|Sunset from Ben Macdui|
Spring in the Cairngorms can bring alpine-like conditions with bright intense light as the sunshine reflects off the snowfields. The clarity can be startling with distant white peaks etched sharp against a deep blue sky. That’s how it’s been this week as high pressure has brought settled conditions for the first time this year.
|View back across the Cairngorm Plateau to Cairn Gorm|
A high camp, possibly the last on snow until next winter, seemed a good idea so late one afternoon I headed across the Cairngorm Plateau to Ben Macdui. The mountains were split between winter and summer, half almost bare of snow with the rocks glowing warmly in the sunshine, half still covered with a sheet of white. After a day of hot sun the snow was soft and easy to cross though I did sink in rather far on occasion. There was no need for ice axe or crampons though. Not today.
|Sunset over Braeriach|
The sun was just touching the horizon as I reached Ben Macdui. A couple were camped right next to the summit cairn, with their stove set up in its stones. I wandered west to my usual viewpoint overlooking the great gash of the Lairig Ghru. The sun was setting behind Braeriach, the low clouds above the mountains an intense mix of orange, yellow and red, the snow on the hills tinged with pink. I sat and watched as the sky darkened and the colours grew deeper and richer before starting to fade as the dark blue of the night sky began to dominate.
|Camp beneath the moon|
Turning away I descended a short distance east of the summit and pitched my tent on a vast open snowfield under a vast starry sky. A bright almost-full moon rose in the east. There was no wind and the temperature hovered just above zero. For once there was no need to shelter in the tent and I stayed outside watching the sky.

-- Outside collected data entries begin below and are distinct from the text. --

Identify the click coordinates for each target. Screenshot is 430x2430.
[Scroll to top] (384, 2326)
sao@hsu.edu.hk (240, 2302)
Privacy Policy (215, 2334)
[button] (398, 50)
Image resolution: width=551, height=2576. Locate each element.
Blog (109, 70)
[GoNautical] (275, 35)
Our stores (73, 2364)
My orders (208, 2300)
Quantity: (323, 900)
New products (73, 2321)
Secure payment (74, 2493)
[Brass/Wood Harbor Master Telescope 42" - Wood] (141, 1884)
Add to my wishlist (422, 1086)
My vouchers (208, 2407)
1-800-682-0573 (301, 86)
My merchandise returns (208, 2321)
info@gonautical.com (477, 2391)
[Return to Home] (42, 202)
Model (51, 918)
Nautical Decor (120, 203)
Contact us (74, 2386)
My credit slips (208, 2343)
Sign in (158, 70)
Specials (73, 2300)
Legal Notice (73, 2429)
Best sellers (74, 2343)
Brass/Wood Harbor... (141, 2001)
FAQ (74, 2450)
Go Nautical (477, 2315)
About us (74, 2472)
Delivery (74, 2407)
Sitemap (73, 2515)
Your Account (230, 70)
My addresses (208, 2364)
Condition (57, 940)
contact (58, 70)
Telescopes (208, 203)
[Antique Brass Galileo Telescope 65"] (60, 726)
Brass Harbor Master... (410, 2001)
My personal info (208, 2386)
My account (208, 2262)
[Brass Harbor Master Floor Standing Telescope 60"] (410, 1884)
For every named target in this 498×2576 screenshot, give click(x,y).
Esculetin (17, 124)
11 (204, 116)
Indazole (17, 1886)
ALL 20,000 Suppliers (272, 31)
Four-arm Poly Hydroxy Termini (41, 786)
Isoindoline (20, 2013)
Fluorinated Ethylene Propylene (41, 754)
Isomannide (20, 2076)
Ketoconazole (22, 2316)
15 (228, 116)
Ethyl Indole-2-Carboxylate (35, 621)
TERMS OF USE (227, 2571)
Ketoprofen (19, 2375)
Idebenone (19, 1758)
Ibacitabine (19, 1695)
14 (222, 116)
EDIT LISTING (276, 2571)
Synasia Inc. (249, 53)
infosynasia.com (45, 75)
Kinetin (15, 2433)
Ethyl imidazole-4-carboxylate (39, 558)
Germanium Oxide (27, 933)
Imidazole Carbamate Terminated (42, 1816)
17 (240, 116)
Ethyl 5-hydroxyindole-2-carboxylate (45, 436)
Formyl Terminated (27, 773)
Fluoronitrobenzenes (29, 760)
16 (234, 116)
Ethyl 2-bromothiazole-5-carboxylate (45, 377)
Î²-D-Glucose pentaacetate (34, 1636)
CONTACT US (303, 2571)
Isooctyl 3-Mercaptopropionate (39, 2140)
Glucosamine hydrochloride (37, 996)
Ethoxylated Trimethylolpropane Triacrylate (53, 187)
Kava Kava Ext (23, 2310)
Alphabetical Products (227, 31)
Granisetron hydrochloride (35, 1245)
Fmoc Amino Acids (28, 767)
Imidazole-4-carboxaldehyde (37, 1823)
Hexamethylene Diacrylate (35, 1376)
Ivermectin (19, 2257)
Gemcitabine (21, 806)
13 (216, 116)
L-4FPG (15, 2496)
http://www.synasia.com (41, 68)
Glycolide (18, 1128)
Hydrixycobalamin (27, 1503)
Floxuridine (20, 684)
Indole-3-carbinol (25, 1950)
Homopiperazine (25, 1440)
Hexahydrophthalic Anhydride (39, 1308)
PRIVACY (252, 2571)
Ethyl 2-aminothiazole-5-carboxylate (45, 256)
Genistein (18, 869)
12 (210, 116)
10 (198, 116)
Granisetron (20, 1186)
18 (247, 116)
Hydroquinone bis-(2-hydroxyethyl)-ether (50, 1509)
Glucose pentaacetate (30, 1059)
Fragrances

It was a perfect evening.
Dawn came with a red sunrise and a pink cast on the snow. A chill wind now swept the snowfields and I stayed in the tent for breakfast, taking photographs out of the door.
|Dawn view from the tent|
As the sun strengthened and the day grew a little warmer I packed up and set off for the Lairig Ghru. Once across the shoulder of Ben Macdui I descended by the Allt Clach nan Taillear – the Tailor’s Burn. The soft snow of the previous day had gone, frozen hard overnight and I needed crampons and ice axe on the steep upper slopes. Across the Lairig Ghru the great mountains shone in the new daylight.
|In the Lairig Ghru|
Long before I reached the floor of the Lairig Ghru I left the snow for deep heather that made for awkward and unstable walking. I was glad to reach the path and turn northwards to follow the headwaters of the River Dee, sparkling in the sun and racing down full of snowmelt, up to the half-frozen and silent Pools of Dee. Crossing the high point of the pass I noticed avalanche debris below the big cornices on the edge of Sron na Lairig.
Then it was through the rocky ravine of the Chalamain Gap and back below the Northern Corries to Corrie Cas and my car. I’d been out just over twenty-four hours. Twenty-four magnificent hours.